私が劇団員だったころ、役者さんの主催するワークショップに通っていました。
その役者さんは演劇と映像の世界で「食えて」いる人で、
30半ばでしたが結婚して子供もいる役者で成功した、業界の先輩でした。
私の卒業した専門学校の講師をやっていたことがあるらしく、その縁で知り合い、
プロの役者さんのワークショップとしては破格の値段で、しかも少人数で教えてくれました。
ワークショップが終わった後は、その先輩を含め全員で喫茶店に入り、先輩の出演した芝居の話や家庭の話などを聞かせてもらうのが恒例でした。
先輩はかなり大きな商業演劇にも出演して、しかもチケットを手売りで400枚売ったという、かなりファンも多いし、私たちが憧れていた「売れている」役者でしたが、それでも、
いつ仕事がなくなるか、いつ収入がなくなるかといつも怯えていると言っていました。
それだけ売れている役者さんでもまだ不安なのかと、役者で飯を食っていことの難しさを痛感しました。
鴻上尚史さんの「俳優になりたいあなたへ」という本の中でも、俳優はいつ失業する(仕事がなくなる)か、その失業期間がどれだけ続くか分からないということが言われています。
俳優としてデビューしてから仕事がない期間の苦しみに比べたら、デビューするまでの苦しみなんて大したことないと思うぐらいだとも書かれています。
当時、芝居が上手くなりたいと本気で思っていました。
そのために勉強して、稽古して、ワークショップにも通って、バイト中も芝居のことばかり考えていました。
演技がうまくなるために努力することが好きで、演技がうまくなりたいというのが一番のモチベーションで、そのために他の役者に負けたくないという気持ちが強くて、良い作品の一部となって誰かを感動させたいという気持ちでしたが、
先輩の話を聞いて、色々と状況が変わっていく中で、それだけでやっていけないということも感じ始め、
結局はその先輩にも「もったいない」といわれながらも役者を辞めました。
辞めて以来、連絡を取っていないため、先輩のその後の状況は分かりませんが、きっとまだ役者を続けているものと思います。
先輩は若い時、親の反対を押し切り役者の道に進むため、家出をしてバーで働きながら、舞台出演などしていたようです。
当時、バーのお客さんだった年上の女性と付き合い、その女性から勧められて「薬」にも手を出したと言っていました。
僕が知り合うずっと前には、「薬」は止めていたそうですが、その女性と住んでいた頃は薬物依存で大変だったと聞きました。
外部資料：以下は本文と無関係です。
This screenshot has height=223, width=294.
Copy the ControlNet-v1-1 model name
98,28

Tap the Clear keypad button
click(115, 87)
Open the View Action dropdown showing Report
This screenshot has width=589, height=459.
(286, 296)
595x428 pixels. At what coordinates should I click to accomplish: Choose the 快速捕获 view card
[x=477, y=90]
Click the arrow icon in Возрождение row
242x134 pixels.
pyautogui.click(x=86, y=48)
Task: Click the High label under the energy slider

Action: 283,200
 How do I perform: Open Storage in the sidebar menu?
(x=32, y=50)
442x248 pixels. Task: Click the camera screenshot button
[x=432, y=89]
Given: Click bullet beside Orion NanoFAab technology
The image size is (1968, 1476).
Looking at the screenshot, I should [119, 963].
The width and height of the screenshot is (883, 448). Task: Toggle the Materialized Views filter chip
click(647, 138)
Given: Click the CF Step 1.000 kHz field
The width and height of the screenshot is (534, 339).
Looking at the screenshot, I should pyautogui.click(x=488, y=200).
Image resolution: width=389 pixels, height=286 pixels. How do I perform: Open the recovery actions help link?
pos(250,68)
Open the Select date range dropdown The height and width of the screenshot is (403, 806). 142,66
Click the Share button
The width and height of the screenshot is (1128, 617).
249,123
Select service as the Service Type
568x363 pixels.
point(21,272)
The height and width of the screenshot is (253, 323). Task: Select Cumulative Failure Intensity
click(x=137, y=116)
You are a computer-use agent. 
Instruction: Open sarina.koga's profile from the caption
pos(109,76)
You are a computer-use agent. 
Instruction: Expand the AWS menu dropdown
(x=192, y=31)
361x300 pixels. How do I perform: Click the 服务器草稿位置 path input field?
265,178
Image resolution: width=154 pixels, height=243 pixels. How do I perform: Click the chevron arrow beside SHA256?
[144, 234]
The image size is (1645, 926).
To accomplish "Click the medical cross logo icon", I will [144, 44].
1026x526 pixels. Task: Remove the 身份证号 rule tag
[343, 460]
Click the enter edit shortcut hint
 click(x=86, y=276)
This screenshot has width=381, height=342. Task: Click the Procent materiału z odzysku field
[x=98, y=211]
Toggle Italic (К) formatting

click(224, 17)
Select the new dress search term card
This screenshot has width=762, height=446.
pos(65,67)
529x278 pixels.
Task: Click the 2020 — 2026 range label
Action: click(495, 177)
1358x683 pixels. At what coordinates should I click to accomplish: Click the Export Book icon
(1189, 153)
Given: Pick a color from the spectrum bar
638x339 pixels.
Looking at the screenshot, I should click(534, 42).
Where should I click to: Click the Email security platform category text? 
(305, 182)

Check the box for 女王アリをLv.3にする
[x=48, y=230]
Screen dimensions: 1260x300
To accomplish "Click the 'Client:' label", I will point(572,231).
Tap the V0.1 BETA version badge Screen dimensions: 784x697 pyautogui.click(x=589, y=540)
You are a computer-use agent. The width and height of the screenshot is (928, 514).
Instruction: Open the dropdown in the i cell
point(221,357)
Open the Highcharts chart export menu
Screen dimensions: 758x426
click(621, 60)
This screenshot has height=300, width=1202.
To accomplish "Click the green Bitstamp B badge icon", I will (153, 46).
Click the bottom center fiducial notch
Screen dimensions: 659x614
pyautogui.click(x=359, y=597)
(詳しくは聞いていませんが、逮捕歴もあるようでした。)
その先輩はとても優しく、マジメで役者として演技力もあり、とても尊敬できる先輩でしたので、そんな過去があったと知った時は驚きました。
他にも、アルコール中毒の役者や演出家、スタッフとは何人か知り合いました。
そのたび、役者の世界、芸術の世界の異質さを感じるようになってしまいました。
もちろん、役者や芸術の世界の人たちがみんなそういった依存症があったり、特殊な嗜好があるわけではないのですが、
やはり一般社会より、身を持ち崩しやすい世界のような気がしました。
役者はいろいろな経験をしなければならないと良く言われます。
色々な経験の中には、あまり善くないことも暗に含まれています。
マジメな人ほど、マジメに悪いことをして、抜け出せなくなるところがあると思います。
役者をやめた今、役者や芸能人を見ると、決して潔白には思えなくなってしまいました。
役者を続けていくには、汚れる覚悟も必要なのではないかと思っています。